第252話 【パレード・4】
それから、ゆっくりと動いていた馬車は止まると、パーティー会場の方へグレン達は移動する事になった。
その頃には既にグレンは限界を迎えており、会場の場所を聞くなり、転移目でガリウス達と共に移動した。
「これで少しだけ時間が出来ただろ、少しだけ休む事にする。準備が出来たら、起こしてくれ」
「……ああ、分かったよ」
「は~い、寝てていい~」
流石にグレンの容態を近くで見ていたガリウス達は、横になったグレンにそう言って人が集まるまでの間、グレンの近くで待つ事にした。
それから十数分後、人が集まりパーティーが開催された。
流石に大勢の人が開催に携わっている為、グレンはなんとかそのパーティーに出席。
だが既に限界状態のグレンは、一人で残されるのは無理な状態な為、ガリウスと共にずっと一緒に居る事にした。
「あ~、やっと帰って来れた~!」
その後のパーティーでは、一言二言喋るか喋らないかというグレンは、元の性格もあってその状態でも特になにか言われる事は無かった。

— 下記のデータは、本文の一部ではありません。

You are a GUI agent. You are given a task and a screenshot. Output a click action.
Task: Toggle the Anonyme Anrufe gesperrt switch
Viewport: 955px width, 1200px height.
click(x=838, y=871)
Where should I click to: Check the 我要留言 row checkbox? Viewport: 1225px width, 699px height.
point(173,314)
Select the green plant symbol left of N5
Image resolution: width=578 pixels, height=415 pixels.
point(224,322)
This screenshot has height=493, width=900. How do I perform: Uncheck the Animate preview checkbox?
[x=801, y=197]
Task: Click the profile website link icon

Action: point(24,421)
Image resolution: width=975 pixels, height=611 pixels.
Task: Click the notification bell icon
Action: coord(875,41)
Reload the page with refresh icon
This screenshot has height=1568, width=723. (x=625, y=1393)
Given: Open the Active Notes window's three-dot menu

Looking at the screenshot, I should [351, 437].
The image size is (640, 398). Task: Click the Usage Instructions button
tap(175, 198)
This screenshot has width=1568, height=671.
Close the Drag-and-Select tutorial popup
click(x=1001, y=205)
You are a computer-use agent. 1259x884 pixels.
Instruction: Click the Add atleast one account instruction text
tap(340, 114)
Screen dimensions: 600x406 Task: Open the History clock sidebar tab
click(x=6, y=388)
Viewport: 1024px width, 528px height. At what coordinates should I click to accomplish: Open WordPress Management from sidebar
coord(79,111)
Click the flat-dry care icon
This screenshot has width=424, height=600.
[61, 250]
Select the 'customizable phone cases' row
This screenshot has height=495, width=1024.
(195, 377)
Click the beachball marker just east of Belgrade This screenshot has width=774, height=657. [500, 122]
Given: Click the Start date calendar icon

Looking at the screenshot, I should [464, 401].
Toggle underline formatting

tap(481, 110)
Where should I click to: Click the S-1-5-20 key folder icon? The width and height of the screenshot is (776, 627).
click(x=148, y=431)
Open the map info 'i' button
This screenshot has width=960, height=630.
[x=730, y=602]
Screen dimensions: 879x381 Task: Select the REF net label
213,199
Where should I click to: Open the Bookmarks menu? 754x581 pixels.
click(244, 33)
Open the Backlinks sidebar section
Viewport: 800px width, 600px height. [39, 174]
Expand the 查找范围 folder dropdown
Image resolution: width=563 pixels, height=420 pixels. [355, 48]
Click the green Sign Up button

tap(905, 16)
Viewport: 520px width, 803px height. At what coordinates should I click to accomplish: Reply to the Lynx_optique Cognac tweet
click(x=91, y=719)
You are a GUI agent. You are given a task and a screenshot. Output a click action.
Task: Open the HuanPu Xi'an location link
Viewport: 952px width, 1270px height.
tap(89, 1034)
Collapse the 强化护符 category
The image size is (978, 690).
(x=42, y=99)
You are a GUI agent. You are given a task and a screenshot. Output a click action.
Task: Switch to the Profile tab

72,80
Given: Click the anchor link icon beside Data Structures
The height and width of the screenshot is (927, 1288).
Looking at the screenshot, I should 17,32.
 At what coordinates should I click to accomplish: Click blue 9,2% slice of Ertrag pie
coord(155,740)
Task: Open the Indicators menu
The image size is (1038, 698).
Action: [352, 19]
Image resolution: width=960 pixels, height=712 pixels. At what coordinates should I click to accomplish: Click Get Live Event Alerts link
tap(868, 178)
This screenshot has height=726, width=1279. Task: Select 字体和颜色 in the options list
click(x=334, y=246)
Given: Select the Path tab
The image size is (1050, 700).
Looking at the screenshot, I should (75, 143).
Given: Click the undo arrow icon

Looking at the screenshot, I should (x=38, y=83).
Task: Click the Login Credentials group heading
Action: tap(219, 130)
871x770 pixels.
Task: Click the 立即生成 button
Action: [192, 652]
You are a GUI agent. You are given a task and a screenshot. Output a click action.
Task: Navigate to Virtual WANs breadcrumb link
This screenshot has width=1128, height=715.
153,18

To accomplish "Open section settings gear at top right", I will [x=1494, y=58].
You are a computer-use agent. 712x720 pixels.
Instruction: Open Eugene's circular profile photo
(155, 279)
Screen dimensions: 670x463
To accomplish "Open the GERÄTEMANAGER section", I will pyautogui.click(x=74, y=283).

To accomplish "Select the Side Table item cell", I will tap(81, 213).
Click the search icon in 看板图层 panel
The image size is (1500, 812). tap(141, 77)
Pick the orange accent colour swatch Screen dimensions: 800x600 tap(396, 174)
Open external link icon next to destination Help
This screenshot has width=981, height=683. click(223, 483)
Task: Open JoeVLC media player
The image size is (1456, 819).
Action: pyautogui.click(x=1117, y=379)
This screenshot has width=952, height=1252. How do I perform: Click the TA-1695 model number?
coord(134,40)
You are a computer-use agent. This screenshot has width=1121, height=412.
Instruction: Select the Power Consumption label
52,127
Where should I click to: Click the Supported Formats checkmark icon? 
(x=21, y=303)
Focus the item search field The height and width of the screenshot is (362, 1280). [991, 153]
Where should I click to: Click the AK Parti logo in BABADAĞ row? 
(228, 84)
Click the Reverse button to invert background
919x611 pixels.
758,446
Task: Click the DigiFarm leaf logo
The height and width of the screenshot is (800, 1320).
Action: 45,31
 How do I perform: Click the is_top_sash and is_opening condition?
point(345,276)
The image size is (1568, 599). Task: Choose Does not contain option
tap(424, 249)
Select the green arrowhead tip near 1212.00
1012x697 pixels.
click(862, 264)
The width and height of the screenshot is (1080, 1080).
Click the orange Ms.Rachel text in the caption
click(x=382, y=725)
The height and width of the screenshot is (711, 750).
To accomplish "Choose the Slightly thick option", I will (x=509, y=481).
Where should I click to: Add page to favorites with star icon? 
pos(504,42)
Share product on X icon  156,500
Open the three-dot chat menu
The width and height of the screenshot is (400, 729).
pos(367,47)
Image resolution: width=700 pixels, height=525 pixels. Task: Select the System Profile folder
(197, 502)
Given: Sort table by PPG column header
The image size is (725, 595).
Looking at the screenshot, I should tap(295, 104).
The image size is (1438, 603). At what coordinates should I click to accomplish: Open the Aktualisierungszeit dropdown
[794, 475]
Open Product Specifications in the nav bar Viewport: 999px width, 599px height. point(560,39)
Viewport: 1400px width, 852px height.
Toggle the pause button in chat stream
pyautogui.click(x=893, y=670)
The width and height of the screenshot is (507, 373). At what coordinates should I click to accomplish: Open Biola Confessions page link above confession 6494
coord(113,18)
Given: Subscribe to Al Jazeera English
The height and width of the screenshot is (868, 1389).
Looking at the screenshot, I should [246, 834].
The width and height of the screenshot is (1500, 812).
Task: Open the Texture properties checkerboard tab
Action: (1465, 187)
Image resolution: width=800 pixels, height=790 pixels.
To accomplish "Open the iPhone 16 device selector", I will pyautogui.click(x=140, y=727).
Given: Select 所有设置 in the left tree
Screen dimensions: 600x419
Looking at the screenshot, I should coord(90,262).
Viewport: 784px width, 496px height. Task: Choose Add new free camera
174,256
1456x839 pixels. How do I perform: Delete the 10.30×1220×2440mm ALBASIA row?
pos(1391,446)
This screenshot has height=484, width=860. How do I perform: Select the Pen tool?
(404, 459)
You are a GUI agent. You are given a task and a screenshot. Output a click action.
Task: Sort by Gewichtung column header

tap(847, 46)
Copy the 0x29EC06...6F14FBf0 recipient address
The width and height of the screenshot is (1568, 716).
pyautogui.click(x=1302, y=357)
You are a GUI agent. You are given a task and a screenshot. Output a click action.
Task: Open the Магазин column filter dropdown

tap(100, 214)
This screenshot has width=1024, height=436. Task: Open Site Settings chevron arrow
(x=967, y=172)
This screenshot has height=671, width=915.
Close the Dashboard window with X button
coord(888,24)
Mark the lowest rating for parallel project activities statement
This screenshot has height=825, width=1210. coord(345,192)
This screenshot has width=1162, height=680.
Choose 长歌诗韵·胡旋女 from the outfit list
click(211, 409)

この時、グレンは自分が今まであまり人と関わらない生き方をしていて良かったと感じた。
結果的に挨拶に来る者達に特に悪い印象は残さず、グレンはパレードを乗り切る事が出来た。
「グレン、ガリウスとウォルドレットには感謝しないとね。ずっと横に居てくれたもの」
「ガリウスには本当に後で礼をいうよ。ウォルドレットは、今回の原因だしな……まあでも今日の事は感謝してるし、ちゃんと礼は言うよ」
グレンはそう言った後、風呂の用意をしてゆっくりと風呂に入った。
入浴後、夕食はパーティー会場で食べて来ていたのでそのままグレンは寝室へと向かい、ベッドに横になって直ぐに眠った。
「ふふっ、一日頑張っていたものね。おやすみ、グレン」
フレイナはそう言いながらグレンに毛布を掛け、眠っているグレンの顔を見て姿を消した。
翌日、未だ王都内はお祭り気分で騒がしく、グレンは気軽に外を出歩けないでいた。
「……よし、グラム兄さんの所にいこう。向こうなら、こんな事にはなってないだろうし、手助けは必要だと思うからな」
「あら、でももう直ぐで領地に行くんじゃないの?」
「後数日も耐えられん、行ける様になったら帝国から直接向かう」
グレンはもう決めたという雰囲気でそう言うと、転移眼でまず城に向かい帝国の手伝いに行ってくると伝え、転移眼で再び転移して元帝都があった場所へと転移した。
「へ~、結構片付いてるんだな、復旧してる建物もここから見えるし」
「片づけは部隊の人達が最後にやって行ったのよ。流石に、あんな状態で放置するのもアレだし、体を動かしたりない人もいたみたいで」
特にマーリンは、下位悪魔としか戦えず動き足りん! と叫んだとグレンは聞き、呆れたながら帝都の中を歩き、グラムの元へと向かった。
グラムは会議場所として使っている元ブラッド家の敷地内で皇帝であるウィルドと話していた。
「グラム兄さん、ウィルド。久しぶり」
「グレン? なんでグレンがここにいるんだ? 貰った領地に行くんじゃなかったのか?」
グラムはグレンが自分の貴族になった事は勿論知っていて、これから領地の方で忙しくなると思っていた。
その為、この場にグレンが居る事に驚いた顔をしている。
「……王都のお祭り気分に耐えられなくなって、こっちに逃げて来たんだ。どうせ、人が足りないと思って少しの間、手伝いに来たんだ」
「手伝いにって、確かにグレンが居たら色々と助かるけど……本当に良いの?」
「ああ、こうして普通に外を出歩く事さえ今の王都では無理だからな、気分転換にもなるから逆にやらせて欲しい。いいか、ウィルド?」
「僕としても、グレンが手伝ってくれるのは嬉しいよ。今はどんな人の助けでも狩りたいから、グレンがいいなら復旧作業手伝ってほしい」
そうウィルドから言われたグレンは「おう、数日間だけどよろしく」と言い。
無事、グレンは自分の逃げ場所を確保した。